The answer wasn’t what I expected.

The battle I was fighting was the wrong one

What I heard back, in essence, was this: the real battle was never out there.

I had been treating my struggle as entirely external — markets, chance, opportunities, competitors to outwork. But the thing actually holding me back was internal. I had been running everything on my own strength and my own understanding — which works, to a point, and then quietly caps you.

The sharpest way I can put the error: I had been praying “God, bless what I’m doing,” when I should have been asking “God, lead me to where You want me to go.”

Sit with the difference between those two prayers. One asks heaven to ratify a plan I’d already locked in. The other asks for the plan itself. For years I’d been demanding a co-signer when what I needed was a compass.

That realisation hit me as both repentance and relief — repentance for how long I’d white-knuckled it, and relief because, for the first time, there was a door out of the treadmill.

What I actually changed (and you can too)

This isn’t a “let go and let God” platitude. It changed how I operate. Three concrete shifts:

1. I stopped forcing my plans and started seeking direction first. Instead of locking a strategy and asking for a blessing on it, I started asking what to focus on before committing — and then following the nudge, even when it was just a small piece of the picture. (I’m a big-picture person; small, partial direction used to make me anxious. I’ve made peace with moving on less.)

2. I let go of the rigid timeline. I used to set hard targets — “we’ll hit X revenue in Y months via Z moves” — and then grind against reality when it refused to cooperate. Now I plan conservatively, enough to keep the business genuinely sustainable, and I stop treating my self-imposed deadline as gospel. The pressure that used to come from fighting my own arbitrary clock mostly evaporated.

3. I take small, obedient steps even without the full map. I no longer require certainty of the whole path before I move on the next right thing. The next clear step is enough.

The shift took time to roll out. My team was wary at first — they asked what had happened. But once they understood I was loosening the death-grip and steering by discernment rather than force, I think they got happier too. The business changed. It doesn’t always go the way I’d have scripted it — but I can take that in stride now, because the goal stopped being “my plan, executed” and became “the right direction, followed.”

The question to actually use

If you feel stuck — genuinely stuck, despite real effort — here’s the diagnostic I’d hand you before any tactic:

Are you fighting a battle that was never yours to fight? Are you forcing an outcome instead of discerning a direction?

Because here’s the operator truth underneath the spiritual one: more force is not a strategy. Past a certain point, grinding harder on the wrong plan just gets you to the wrong place faster, more tired. The leverage isn’t in the pushing. It’s in pointing the push somewhere worth going.

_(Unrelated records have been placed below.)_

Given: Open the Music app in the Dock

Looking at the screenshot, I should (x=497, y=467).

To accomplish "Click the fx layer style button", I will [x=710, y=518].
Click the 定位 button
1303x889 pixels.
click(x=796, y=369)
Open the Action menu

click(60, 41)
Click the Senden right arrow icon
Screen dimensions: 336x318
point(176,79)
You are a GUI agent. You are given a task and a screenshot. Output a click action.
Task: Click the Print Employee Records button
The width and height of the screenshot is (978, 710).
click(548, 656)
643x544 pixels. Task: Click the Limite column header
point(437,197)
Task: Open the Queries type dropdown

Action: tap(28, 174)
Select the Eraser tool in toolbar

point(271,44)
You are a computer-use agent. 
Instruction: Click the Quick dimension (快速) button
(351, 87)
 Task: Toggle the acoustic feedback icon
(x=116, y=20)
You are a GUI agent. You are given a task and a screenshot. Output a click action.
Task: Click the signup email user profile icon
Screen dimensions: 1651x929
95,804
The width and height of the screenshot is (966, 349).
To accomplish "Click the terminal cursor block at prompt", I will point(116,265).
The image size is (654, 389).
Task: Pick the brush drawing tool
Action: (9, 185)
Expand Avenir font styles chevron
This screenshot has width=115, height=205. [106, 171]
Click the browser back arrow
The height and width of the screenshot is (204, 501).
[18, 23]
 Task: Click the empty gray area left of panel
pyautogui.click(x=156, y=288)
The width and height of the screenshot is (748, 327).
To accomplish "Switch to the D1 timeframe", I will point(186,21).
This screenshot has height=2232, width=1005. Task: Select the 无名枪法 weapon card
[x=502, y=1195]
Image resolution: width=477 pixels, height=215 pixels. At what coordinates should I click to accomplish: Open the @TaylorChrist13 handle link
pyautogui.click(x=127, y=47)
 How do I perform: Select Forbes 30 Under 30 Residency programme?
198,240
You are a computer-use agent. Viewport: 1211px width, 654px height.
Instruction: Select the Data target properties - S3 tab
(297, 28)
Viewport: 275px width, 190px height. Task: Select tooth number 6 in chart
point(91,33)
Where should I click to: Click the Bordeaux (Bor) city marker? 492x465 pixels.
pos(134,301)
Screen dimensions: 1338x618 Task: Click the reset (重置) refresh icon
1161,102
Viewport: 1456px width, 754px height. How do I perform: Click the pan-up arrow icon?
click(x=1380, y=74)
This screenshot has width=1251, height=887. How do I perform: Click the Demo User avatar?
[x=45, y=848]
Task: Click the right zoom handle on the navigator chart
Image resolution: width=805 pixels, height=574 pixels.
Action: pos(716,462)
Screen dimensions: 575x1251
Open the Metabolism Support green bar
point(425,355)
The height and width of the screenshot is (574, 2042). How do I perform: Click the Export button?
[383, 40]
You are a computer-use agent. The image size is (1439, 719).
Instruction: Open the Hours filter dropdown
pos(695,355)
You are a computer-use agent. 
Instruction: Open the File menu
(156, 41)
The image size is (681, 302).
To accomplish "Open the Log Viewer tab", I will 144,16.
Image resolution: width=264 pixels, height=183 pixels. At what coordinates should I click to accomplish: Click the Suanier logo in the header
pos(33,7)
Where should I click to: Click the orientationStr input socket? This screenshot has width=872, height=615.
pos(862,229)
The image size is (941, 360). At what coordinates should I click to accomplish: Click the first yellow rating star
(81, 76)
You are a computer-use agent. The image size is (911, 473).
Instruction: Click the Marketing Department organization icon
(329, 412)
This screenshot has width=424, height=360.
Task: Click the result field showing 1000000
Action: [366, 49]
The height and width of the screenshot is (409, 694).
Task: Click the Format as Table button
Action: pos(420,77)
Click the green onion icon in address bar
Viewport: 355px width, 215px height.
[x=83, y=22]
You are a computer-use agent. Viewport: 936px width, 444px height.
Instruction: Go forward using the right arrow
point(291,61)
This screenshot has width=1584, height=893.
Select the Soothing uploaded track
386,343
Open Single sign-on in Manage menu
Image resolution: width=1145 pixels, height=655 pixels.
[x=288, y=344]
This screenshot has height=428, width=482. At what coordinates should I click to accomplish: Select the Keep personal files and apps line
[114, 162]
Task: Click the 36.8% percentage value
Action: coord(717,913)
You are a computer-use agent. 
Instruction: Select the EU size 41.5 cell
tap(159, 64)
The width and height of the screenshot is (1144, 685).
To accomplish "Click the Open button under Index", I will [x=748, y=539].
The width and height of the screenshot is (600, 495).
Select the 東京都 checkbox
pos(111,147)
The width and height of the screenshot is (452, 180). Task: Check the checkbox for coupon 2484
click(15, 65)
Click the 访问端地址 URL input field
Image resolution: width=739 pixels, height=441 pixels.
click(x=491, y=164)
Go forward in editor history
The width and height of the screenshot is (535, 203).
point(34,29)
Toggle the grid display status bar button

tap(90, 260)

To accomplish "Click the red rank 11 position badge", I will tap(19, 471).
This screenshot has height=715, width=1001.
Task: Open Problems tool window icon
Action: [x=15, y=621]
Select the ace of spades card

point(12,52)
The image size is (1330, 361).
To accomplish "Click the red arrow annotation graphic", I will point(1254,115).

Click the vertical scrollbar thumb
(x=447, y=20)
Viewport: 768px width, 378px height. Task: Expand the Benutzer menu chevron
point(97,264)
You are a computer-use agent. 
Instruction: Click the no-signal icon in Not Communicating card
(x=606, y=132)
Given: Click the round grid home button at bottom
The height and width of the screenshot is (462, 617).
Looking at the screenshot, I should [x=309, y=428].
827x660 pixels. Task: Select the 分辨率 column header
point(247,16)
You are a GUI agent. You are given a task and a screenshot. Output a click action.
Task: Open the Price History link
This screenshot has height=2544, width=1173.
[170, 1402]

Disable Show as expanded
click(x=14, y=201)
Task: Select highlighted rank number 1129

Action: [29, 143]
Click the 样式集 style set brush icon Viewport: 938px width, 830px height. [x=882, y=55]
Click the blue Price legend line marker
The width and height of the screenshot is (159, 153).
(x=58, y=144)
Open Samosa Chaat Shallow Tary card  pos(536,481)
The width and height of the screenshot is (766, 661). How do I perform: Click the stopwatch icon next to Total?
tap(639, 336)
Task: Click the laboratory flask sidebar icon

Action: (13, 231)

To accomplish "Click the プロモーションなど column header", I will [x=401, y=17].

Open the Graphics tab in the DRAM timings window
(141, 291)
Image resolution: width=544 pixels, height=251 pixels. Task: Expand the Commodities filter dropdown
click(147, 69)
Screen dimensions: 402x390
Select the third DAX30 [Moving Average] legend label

Three things to try this week:

  • Before your next big decision, pause and ask — is this the right direction, or just the plan I’m already attached to?
  • Write down one area where you’re striving purely on your own strength, and deliberately loosen your grip on it.
  • Take one small step you’ve been refusing to take until you could see the whole path.

Stop out-grinding the wrong battle.

Breakthrough was never on the other side of more force.